• **GOAL**:
In the forum thread about chocolate dogs, what defines a dog as chocolate?

• **EXCERPT PROVIDED**:

Joe, chocolate means that the nose and eye rims are liver colored and not black. That's all. Even if the dog is all white, he is considered chocolate if the nose is liver colored.


----------



## dotndani (Mar 19, 2007)

and when I found out about getting a "chocolate" I was totally under the impression that is was all about color.
Duncan is still dark brown,but he is getting bits and pieces of white hair.
I wonder how he'll change.
Regardless,he has become the new love of my life and the son I never had,LOL!!!


----------



## mugsy & me (Feb 3, 2008)

Lina said:


> Joe, chocolate means that the nose and eye rims are liver colored and not black. That's all. Even if the dog is all white, he is considered chocolate if the nose is liver colored.


thanks lina!

i'm pretty sure mugsy's nose is black.


----------



## TnTWalter (May 9, 2007)

I love all the dogs [Dusty is on my 'to steal' list. LOL]....gotta say Mugsy is so cool looking...have you posted bigger pics?? I'd love to see more of the coloring. Awesome!


----------



## Ans (Jan 4, 2008)

Chocolat Hav from Belgien.
His name is Virág.

First picture he was 4 Months.
Second picture is from september 2007.

source : http://www.misamorespequenios.be/


----------



## Havtahava (Aug 20, 2006)

Lina said:


> Joe, chocolate means that the nose and eye rims are liver colored and not black. That's all. Even if the dog is all white, he is considered chocolate if the nose is liver colored.

• **GIVEN DATA**:
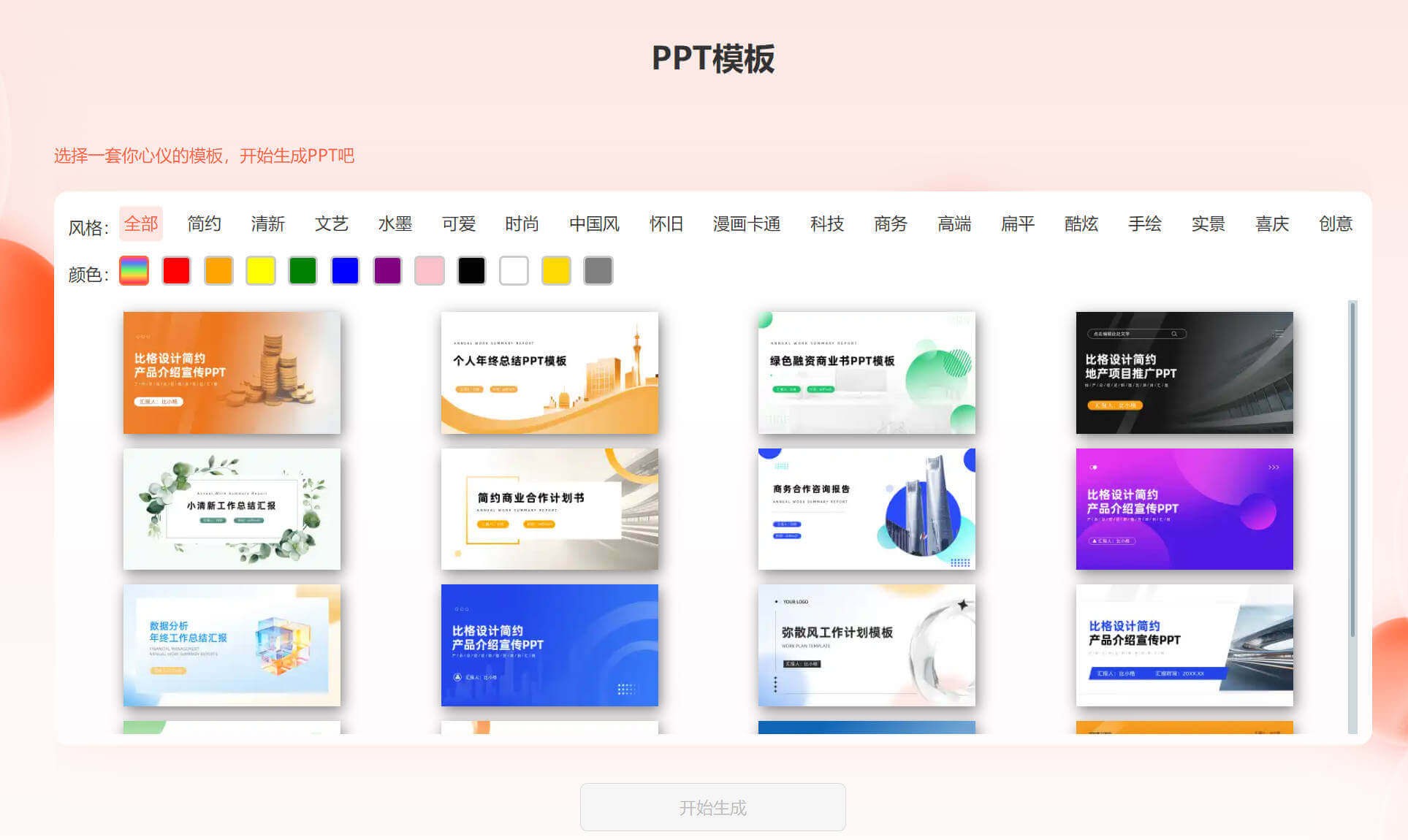The height and width of the screenshot is (840, 1408).
Task: Choose the 漫画卡通 style category
Action: click(746, 224)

• **OUTPUT BELOW**:
Its nose and eye rims are liver colored rather than black.